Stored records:

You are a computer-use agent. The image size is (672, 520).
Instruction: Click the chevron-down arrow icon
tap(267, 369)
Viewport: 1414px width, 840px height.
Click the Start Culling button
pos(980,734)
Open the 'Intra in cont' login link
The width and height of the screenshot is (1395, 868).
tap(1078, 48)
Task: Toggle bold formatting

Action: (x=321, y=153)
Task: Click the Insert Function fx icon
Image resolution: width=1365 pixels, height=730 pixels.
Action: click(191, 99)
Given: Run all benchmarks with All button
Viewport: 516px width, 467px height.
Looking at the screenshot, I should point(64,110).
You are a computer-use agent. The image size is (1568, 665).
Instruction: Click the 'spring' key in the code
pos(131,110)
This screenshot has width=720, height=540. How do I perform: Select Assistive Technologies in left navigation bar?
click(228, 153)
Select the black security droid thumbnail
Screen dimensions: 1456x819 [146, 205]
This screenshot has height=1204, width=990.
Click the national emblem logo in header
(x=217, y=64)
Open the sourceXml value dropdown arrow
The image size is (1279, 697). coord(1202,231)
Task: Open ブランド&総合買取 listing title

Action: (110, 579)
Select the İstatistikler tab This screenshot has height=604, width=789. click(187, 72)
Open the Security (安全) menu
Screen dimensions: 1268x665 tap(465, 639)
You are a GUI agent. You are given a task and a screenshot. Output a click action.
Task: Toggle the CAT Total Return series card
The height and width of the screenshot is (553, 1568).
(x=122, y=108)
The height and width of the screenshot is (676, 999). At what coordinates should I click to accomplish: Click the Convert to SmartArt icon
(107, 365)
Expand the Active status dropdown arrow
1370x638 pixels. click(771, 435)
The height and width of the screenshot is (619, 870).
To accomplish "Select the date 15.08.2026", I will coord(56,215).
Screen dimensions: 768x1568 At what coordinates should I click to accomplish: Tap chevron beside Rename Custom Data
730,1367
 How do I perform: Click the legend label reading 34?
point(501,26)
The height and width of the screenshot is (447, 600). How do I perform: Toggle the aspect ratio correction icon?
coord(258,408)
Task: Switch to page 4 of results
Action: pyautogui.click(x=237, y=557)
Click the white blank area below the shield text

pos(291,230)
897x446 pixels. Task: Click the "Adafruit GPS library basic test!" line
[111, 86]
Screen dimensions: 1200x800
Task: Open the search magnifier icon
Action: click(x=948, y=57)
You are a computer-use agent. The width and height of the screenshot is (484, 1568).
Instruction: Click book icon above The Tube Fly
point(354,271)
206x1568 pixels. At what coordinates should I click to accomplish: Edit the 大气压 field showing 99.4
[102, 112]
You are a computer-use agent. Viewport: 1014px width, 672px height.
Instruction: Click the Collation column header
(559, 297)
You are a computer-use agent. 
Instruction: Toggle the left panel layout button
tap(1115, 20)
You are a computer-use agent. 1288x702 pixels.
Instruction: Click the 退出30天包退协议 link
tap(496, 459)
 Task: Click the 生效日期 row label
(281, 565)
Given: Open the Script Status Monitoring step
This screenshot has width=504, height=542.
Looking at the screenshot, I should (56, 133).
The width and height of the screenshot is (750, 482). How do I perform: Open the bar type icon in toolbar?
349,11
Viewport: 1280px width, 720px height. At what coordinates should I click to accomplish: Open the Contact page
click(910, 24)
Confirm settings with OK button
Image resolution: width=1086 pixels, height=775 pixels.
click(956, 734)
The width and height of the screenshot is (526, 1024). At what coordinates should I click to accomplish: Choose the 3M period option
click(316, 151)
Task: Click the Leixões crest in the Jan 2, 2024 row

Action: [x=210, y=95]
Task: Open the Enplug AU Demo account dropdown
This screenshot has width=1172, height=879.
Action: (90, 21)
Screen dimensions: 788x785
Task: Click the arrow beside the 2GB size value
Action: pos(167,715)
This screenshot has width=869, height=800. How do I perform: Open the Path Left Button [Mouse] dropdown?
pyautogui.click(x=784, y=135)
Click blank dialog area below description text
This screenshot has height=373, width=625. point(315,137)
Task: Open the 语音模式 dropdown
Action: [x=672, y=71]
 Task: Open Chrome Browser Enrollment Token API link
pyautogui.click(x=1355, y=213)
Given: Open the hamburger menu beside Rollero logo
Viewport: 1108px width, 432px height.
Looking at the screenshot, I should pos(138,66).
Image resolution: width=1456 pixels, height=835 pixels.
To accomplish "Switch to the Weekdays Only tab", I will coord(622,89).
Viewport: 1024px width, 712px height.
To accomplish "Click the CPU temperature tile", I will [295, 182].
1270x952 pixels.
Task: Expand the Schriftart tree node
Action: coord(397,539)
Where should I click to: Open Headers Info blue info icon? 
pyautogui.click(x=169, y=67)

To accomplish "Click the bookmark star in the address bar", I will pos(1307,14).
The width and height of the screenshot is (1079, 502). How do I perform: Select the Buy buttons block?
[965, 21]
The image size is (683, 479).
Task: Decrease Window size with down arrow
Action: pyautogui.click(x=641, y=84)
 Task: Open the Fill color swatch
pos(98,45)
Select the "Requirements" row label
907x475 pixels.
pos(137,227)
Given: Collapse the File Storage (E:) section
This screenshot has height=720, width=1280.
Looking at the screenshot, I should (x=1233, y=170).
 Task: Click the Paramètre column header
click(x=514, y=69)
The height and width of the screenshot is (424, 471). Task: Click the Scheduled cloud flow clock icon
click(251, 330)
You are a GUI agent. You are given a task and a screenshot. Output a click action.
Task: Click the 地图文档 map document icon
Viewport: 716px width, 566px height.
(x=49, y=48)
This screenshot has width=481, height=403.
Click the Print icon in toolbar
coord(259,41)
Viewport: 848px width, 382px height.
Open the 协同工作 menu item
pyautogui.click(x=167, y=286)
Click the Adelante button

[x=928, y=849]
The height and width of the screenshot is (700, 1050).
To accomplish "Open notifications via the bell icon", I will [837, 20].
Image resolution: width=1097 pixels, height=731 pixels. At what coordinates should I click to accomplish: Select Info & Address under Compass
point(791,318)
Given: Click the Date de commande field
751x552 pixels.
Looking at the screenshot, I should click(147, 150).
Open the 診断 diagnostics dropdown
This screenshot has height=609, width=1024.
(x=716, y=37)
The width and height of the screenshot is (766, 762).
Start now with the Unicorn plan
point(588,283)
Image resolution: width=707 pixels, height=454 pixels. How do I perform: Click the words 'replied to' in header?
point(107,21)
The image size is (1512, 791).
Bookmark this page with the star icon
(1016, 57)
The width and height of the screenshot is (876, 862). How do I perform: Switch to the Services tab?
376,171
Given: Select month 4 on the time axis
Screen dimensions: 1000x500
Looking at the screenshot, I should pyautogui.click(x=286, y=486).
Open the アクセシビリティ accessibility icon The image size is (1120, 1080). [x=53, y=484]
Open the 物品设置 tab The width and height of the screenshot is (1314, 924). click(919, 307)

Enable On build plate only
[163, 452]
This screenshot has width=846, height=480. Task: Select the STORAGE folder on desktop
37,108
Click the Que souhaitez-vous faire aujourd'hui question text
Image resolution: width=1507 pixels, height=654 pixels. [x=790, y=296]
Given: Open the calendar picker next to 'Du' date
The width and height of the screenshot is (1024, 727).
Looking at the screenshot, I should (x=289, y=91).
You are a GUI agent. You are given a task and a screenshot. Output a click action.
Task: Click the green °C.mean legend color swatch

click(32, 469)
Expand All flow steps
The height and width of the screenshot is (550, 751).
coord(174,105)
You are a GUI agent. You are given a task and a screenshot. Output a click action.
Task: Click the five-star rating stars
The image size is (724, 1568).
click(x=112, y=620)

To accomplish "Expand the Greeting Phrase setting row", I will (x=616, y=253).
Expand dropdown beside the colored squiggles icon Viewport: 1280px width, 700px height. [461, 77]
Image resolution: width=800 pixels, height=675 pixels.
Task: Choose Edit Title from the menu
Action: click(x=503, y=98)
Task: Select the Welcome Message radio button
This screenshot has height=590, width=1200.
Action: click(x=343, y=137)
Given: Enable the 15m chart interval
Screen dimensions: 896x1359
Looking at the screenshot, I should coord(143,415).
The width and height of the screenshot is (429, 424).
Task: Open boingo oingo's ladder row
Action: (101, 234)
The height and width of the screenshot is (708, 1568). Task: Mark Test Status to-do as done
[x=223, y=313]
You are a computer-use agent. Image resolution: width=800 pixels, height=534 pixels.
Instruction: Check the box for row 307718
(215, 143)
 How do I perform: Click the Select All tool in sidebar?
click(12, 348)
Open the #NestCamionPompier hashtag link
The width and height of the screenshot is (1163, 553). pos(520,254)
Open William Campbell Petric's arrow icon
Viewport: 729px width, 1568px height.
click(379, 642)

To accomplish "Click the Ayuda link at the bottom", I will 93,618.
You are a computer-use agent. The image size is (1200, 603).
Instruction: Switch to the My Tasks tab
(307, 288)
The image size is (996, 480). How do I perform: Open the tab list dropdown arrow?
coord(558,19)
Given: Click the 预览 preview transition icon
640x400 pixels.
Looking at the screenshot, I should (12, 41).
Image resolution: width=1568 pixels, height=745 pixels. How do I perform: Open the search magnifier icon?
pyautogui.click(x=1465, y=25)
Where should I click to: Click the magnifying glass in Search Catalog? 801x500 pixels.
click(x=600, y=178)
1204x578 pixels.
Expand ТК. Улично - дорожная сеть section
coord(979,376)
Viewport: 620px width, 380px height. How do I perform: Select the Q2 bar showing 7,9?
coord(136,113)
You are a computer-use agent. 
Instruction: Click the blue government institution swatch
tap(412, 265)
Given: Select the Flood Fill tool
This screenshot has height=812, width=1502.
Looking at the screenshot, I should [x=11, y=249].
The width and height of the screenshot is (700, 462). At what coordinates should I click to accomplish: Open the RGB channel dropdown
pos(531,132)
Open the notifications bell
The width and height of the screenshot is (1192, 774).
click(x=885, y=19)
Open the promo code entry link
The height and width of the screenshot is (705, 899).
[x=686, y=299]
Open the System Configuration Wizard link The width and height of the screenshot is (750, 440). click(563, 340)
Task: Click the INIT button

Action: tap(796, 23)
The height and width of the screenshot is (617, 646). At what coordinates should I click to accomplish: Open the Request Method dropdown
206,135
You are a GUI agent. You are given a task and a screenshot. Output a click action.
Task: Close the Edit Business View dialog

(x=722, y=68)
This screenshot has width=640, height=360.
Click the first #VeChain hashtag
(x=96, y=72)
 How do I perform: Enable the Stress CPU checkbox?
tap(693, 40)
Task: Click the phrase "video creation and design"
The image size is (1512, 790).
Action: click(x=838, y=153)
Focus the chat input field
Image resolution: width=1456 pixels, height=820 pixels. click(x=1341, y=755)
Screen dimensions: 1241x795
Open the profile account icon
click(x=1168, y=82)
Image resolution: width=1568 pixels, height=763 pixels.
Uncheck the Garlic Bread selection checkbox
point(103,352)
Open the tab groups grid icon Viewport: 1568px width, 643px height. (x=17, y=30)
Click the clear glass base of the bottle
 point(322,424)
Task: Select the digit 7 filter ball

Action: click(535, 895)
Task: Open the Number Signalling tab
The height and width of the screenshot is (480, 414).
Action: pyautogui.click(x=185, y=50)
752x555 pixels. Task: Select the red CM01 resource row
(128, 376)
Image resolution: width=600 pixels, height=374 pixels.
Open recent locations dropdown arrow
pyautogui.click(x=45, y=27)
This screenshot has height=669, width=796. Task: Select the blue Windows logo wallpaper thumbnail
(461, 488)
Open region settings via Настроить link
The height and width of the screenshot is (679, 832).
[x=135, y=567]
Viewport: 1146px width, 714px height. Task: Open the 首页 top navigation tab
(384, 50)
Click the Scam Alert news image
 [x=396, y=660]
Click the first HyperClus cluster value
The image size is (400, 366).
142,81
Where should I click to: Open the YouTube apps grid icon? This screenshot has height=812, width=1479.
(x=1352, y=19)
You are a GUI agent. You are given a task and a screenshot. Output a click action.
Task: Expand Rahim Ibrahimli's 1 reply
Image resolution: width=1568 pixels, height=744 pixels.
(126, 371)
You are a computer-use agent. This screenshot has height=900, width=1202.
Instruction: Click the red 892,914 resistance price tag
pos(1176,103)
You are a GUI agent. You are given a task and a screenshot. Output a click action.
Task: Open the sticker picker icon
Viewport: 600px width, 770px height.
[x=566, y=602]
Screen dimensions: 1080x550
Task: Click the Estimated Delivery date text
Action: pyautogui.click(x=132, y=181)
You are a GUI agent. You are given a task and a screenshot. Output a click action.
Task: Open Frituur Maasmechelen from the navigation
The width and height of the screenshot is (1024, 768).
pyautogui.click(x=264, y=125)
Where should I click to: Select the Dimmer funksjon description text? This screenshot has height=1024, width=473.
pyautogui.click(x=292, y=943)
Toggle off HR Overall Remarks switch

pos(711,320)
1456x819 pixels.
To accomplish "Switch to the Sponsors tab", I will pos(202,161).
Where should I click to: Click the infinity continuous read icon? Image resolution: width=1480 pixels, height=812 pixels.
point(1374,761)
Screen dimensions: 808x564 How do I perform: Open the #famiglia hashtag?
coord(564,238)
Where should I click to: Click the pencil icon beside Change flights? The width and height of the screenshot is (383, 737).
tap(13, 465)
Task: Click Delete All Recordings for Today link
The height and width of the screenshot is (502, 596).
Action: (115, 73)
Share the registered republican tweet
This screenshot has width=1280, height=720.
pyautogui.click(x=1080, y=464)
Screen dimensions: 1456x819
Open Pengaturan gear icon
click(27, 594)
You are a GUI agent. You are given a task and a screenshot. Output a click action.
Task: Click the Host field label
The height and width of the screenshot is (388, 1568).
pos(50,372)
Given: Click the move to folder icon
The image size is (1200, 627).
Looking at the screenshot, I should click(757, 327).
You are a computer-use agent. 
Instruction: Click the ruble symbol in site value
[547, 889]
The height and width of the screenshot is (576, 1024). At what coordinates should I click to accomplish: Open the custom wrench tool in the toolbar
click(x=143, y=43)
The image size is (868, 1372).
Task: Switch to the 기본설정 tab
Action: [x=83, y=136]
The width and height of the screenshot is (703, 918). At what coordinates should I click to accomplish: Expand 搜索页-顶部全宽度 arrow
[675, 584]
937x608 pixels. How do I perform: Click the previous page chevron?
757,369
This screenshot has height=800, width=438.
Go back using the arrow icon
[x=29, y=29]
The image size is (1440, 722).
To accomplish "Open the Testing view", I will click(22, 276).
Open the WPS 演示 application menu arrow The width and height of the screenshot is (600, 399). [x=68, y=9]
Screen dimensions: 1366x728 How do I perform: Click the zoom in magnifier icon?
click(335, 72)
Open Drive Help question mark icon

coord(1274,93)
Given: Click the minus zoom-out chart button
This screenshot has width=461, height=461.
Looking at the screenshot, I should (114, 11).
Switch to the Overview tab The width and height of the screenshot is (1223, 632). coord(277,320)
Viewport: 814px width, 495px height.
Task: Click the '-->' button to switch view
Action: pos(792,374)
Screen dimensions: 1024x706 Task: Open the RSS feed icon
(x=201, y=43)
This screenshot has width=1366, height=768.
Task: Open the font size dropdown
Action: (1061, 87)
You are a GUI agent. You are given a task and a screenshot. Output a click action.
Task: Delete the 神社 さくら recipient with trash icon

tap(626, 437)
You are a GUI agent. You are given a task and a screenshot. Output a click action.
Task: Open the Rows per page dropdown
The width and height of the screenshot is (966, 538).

[EXERCISE DETAILS] Search the entries for the word "computer" and gather every line where it appears.

[RESULT OF THIS EXERCISE]
You are a computer-use agent. The image size is (672, 520).
You are a computer-use agent. The image size is (1568, 665).
You are a computer-use agent. The width and height of the screenshot is (484, 1568).
You are a computer-use agent. Viewport: 1014px width, 672px height.
You are a computer-use agent. 
You are a computer-use agent. 1288x702 pixels.
You are a computer-use agent. Image resolution: width=800 pixels, height=534 pixels.
You are a computer-use agent. The image size is (1200, 603).
You are a computer-use agent. 
You are a computer-use agent. This screenshot has height=900, width=1202.
You are a computer-use agent. 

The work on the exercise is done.